Japan’s SOMPO Holdings Inc.’s may be snatching up up Endurance Specialty Holdings Ltd. in a $6.3 billion deal, but executives plan to remain with the acquired company, and Standard & Poor’s sees that as a positive development.

S&P affirmed its ratings for Endurance and its subsidiaries, in part because Endurance’s executives have made longer-term commitments to stick around.

“Endurance’s key executives have entered into long-term contracts to remain with the company and continue the transformational strategy they started three years ago,” Standard & Poor’s said in its explanation for the ratings affirmation.

“The affirmation reflects our view that under SOMPO’s ownership, we will likely view Endurance as a strategically important entity to SOMPO and [it] will preserve its extremely strong capitalization with an intact balance sheet.”

Standard & Poor’s affirmed its ‘BBB+’ long-term counterparty credit rating for Endurance, and its ‘A’ counterparty credit and financial strength ratings for the insurer’s core operating subsidiaries. Also maintained: a stable outlook.

The ratings agency said it expects Endurance will continue to focus on diversifying its lines of business and international presence, which it views as another positive that led to its ratings affirmation.

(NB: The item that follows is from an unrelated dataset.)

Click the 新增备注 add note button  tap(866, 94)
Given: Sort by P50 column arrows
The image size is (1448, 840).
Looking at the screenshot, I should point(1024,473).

“The acquisition is a good strategic fit and an expansion of SOMPO’s global operations, and it further enhances its geographic and product diversification with minimal overlap,” Standard & Poor’s said. “The Endurance acquisition will complement the existing SOMPO’s Canopius Platform … which has a good presence in the Lloyd’s market through Syndicate 4444.

Once the deal closes in early 2017, plans call for keeping Endurance’s existing management in place, and SOMPO’s Canopius/Lloyd’s division will be brought under its umbrella. The Canopius element carries some risks, however, Standard & Poor’s warned, due to “cultural challenges.”

Standard & Poor’s noted it views Endurance’s enterprise risk management as strong, but sees SOMPO’s as “only adequate with strong risk controls.”